🤖 AI Summary
Existing generative recommender systems primarily unify retrieval and ranking while neglecting the organic integration of search (explicit queries) and recommendation (implicit interests), and struggle with erroneous pattern learning and escalating computational complexity caused by dynamic item catalogs. This paper proposes IntSR—the first generative framework unifying search and recommendation—centered on user queries to jointly model multimodal explicit requests and implicit interest representations, integrated with an efficient retrieval mechanism for joint optimization of search, recommendation, and ranking.
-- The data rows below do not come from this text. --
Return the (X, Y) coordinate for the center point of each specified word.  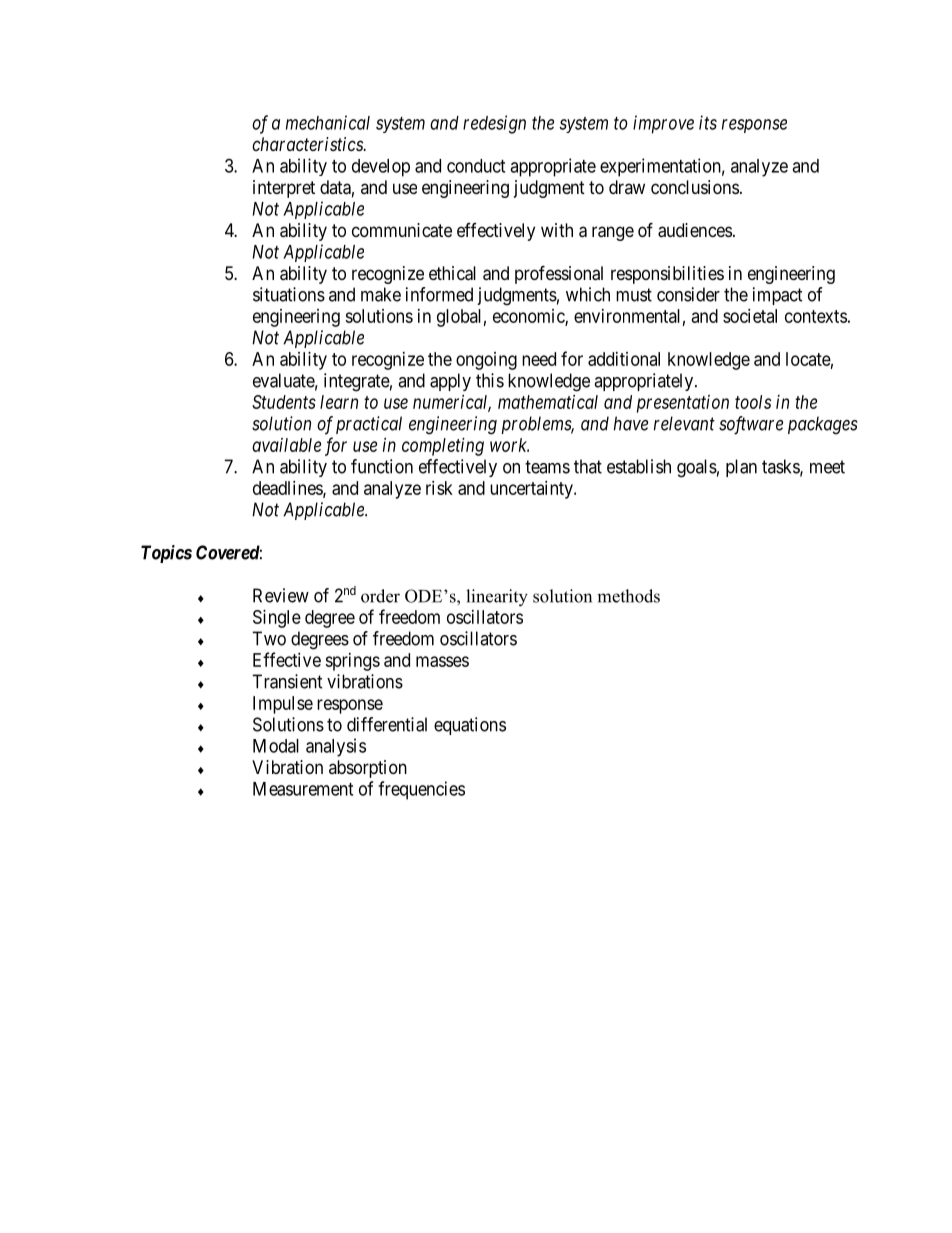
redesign (494, 124)
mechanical (328, 122)
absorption (368, 769)
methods (628, 596)
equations (470, 726)
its (708, 122)
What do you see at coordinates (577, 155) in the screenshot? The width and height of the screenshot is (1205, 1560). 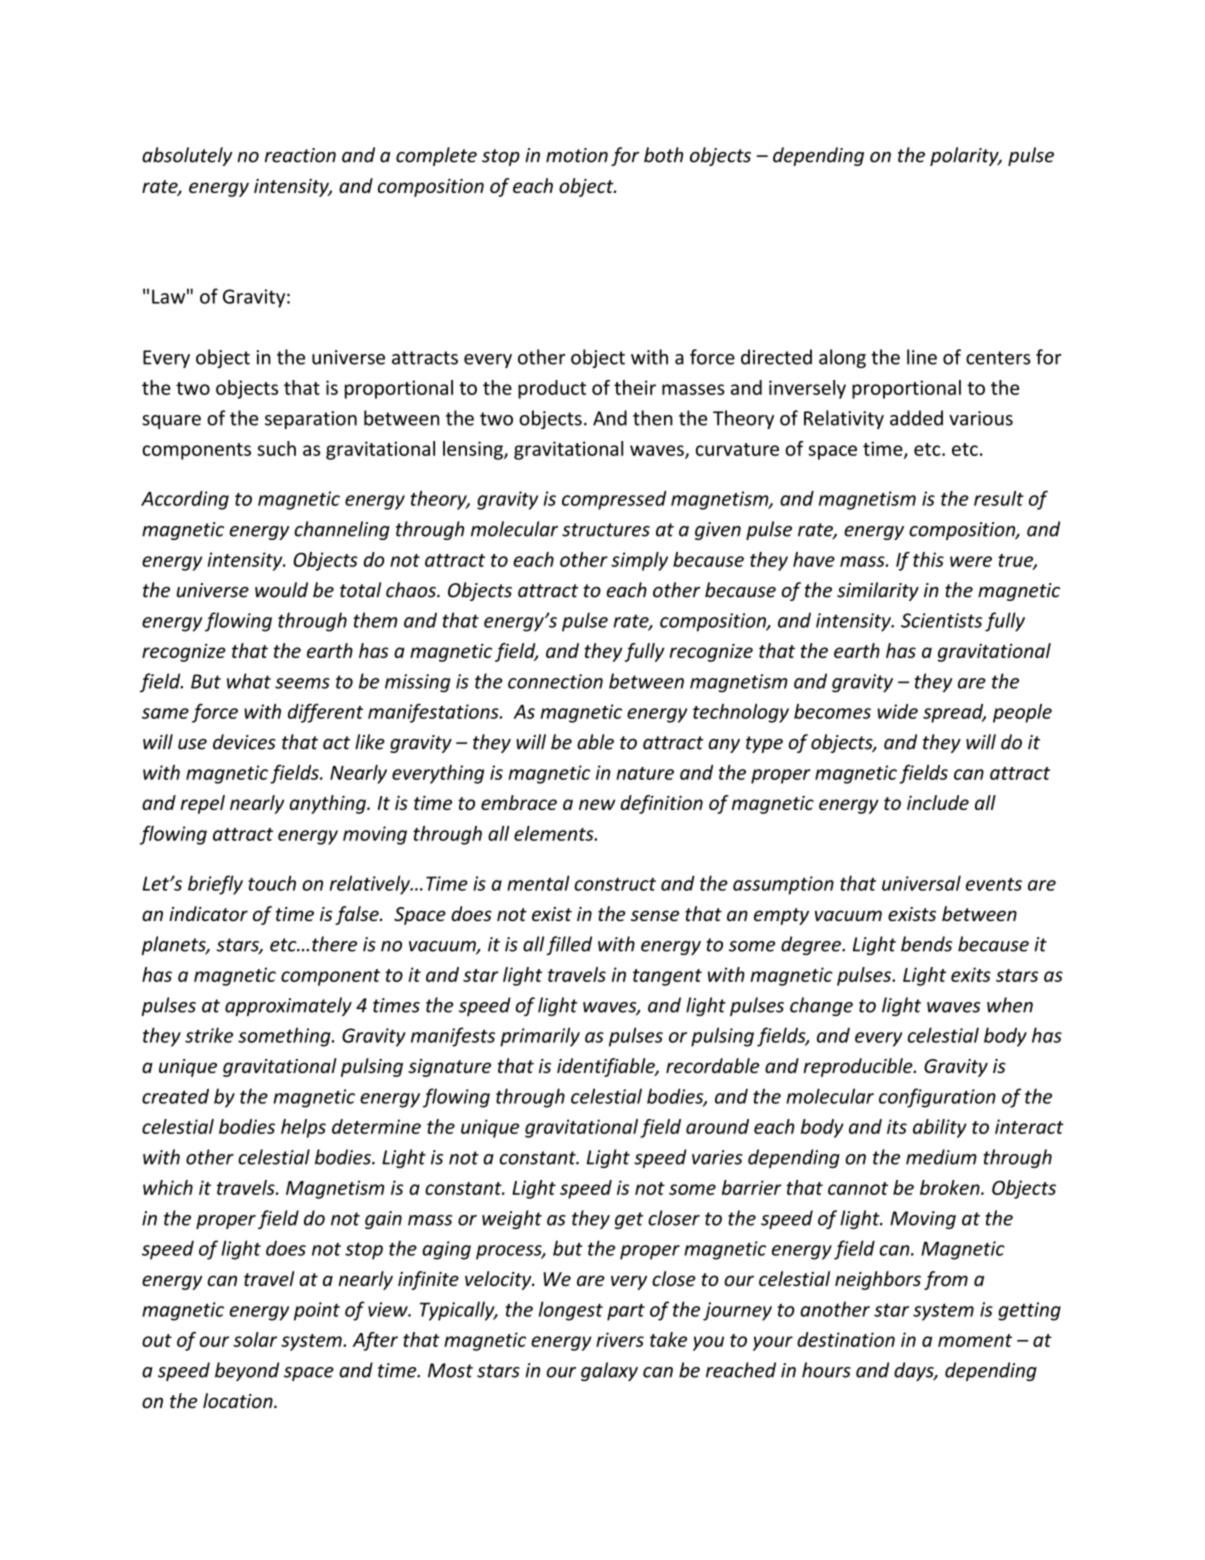 I see `motion` at bounding box center [577, 155].
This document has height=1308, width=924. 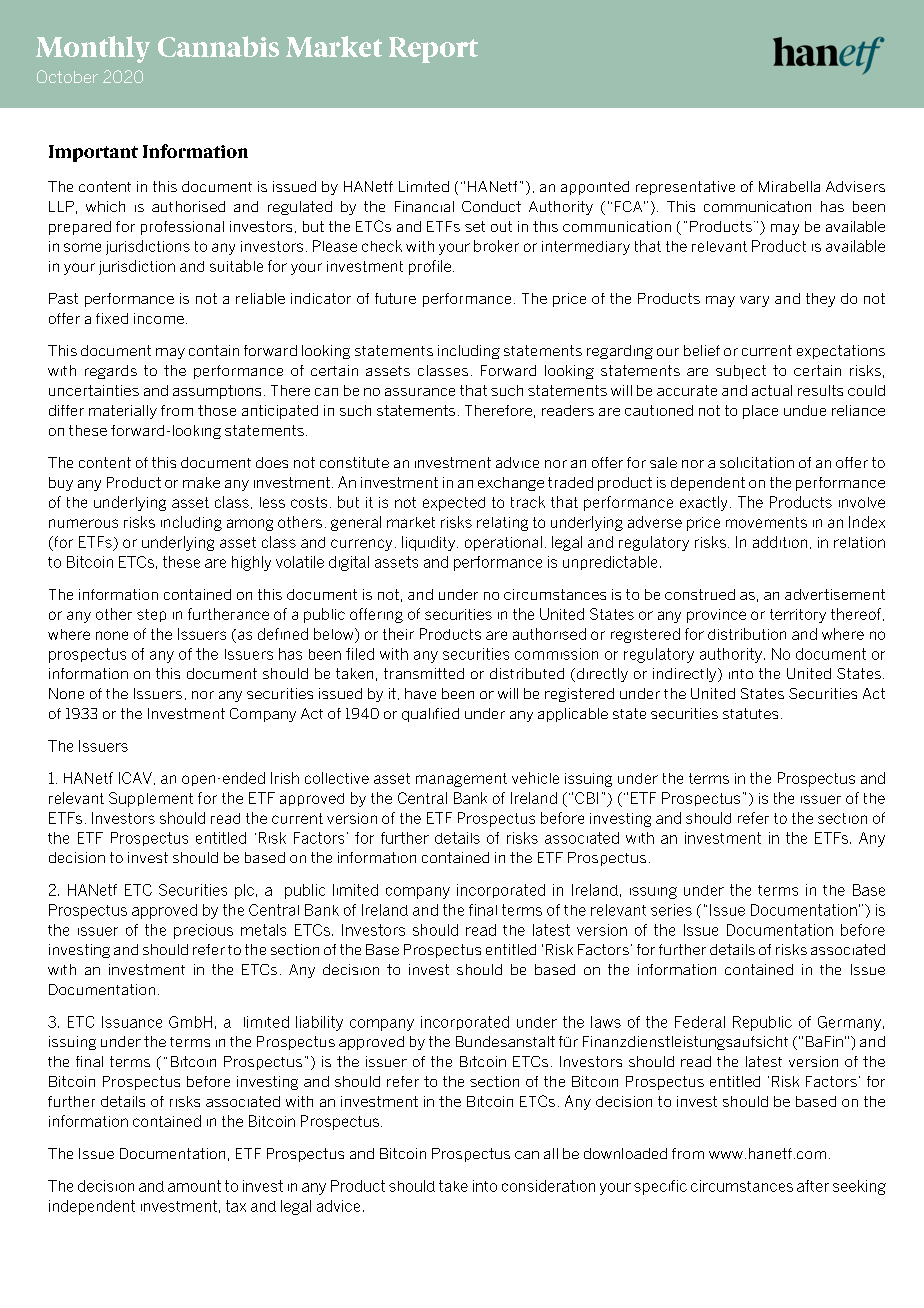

Evaluated in multiple real-world scenarios on AutoNavi Map, IntSR achieves a 3.02% increase in digital asset GMV, a 2.76% uplift in POI recommendation CTR, and a 5.13% improvement in travel mode suggestion accuracy.
📝 Abstract
Generative recommendation has emerged as a promising paradigm, demonstrating remarkable results in both academic benchmarks and industrial applications. However, existing systems predominantly focus on unifying retrieval and ranking while neglecting the integration of search and recommendation (S&R) tasks. What makes search and recommendation different is how queries are formed: search uses explicit user requests, while recommendation relies on implicit user interests. As for retrieval versus ranking, the distinction comes down to whether the queries are the target items themselves. Recognizing the query as central element, we propose IntSR, an integrated generative framework for S&R. IntSR integrates these disparate tasks using distinct query modalities. It also addresses the increased computational complexity associated with integrated S&R behaviors and the erroneous pattern learning introduced by a dynamically changing corpus. IntSR has been successfully deployed across various scenarios in Amap, leading to substantial improvements in digital asset's GMV(+3.02%), POI recommendation's CTR(+2.76%), and travel mode suggestion's ACC(+5.13%).